Ages ago, many years ago, I made this Christmas angel for my grandmother. Felt with sequins and beads and lots of handwork. When my grandmother died the angel came back to me.
I used to love those Bucilla kits with felt, sequins, beads, and trims and made Christmas stockings for each of my daughters. I have kits, somewhere, to make stockings for my grandchildren, but that's never happened. Why is it that I don't have time to do these labor-intensive things any more?
I guess there are two possibilities. One would be that I don't have that much disposable time, and that's certainly a possibility, although I can't quite buy it. I live by myself, don't do cooking and chores for a family, don't go to high school basketball games. I should have lots of time.
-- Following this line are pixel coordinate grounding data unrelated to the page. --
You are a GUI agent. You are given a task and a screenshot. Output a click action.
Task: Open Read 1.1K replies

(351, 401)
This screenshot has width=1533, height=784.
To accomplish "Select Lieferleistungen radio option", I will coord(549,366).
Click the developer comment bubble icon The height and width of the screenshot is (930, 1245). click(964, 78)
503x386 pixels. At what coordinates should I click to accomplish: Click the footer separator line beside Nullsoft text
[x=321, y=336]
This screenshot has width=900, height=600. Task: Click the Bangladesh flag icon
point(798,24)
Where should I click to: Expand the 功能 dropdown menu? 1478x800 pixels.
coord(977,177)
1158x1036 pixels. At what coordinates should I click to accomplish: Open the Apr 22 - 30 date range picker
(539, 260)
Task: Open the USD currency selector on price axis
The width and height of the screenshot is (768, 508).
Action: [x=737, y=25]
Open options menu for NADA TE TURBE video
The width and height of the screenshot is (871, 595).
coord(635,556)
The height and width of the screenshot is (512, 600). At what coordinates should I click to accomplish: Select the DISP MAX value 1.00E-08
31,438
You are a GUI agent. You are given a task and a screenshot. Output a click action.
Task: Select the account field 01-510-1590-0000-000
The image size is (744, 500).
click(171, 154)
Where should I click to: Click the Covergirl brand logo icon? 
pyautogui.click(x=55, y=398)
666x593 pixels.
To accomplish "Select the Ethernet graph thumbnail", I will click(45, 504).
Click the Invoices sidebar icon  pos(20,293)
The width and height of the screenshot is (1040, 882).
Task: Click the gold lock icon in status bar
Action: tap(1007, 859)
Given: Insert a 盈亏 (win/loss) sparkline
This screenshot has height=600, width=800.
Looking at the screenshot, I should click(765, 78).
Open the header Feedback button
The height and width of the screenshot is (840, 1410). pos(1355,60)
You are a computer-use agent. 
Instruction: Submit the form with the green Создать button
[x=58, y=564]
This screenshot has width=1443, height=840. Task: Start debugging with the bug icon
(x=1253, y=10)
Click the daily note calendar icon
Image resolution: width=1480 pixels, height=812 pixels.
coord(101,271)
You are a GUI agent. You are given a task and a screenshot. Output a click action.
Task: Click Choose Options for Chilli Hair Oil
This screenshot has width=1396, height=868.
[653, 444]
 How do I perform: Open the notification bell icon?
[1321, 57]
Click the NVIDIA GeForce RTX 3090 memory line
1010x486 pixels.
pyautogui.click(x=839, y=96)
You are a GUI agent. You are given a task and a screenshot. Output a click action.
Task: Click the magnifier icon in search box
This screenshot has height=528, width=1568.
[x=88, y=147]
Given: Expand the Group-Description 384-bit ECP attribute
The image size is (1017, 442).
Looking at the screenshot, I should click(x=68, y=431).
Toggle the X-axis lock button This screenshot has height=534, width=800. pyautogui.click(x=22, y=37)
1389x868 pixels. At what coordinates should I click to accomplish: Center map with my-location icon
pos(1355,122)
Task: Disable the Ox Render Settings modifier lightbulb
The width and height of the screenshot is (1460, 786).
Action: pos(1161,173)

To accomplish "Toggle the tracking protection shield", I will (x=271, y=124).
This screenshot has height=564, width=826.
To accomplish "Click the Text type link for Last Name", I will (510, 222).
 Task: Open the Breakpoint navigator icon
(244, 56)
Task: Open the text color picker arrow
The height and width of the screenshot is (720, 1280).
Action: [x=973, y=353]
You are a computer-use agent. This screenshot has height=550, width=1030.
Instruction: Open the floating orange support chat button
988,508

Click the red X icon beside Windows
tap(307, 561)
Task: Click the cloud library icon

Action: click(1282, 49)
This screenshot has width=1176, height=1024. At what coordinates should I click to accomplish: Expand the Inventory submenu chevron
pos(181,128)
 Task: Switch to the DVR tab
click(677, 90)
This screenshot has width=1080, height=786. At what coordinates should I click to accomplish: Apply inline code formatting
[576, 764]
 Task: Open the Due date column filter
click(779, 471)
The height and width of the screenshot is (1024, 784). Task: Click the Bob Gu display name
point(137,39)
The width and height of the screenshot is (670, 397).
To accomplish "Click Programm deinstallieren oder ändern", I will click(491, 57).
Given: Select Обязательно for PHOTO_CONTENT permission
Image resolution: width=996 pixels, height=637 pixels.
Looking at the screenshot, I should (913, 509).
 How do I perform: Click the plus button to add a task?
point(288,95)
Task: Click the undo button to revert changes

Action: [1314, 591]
So, on to possibility two - there are so many things I want to do. If all I want to do is made an angel, I can spend a month making an angel in my spare time. But if I want to sew and quilt and dye fabric and have many projects lined out, the angel might fall from grace, so to speak. I think that's it.
Here's another example of a project from times past. I think I made this little butterfly for my mother, and once again it came back to me. Tiny stitches around cording, lace sewn on by hand, the kind of thing I wouldn't even attempt now.
I miss that fussy little hand work, although I know that I won't be doing it any time soon. My heart hurts a little at the lack of it, but in the morning I have a Christmas gift to make and I have an hour to spend on it. It will be a lovely gift, probably much enjoyed, but it won't be an heirloom. The recipient won't care about that, but I will, just a little.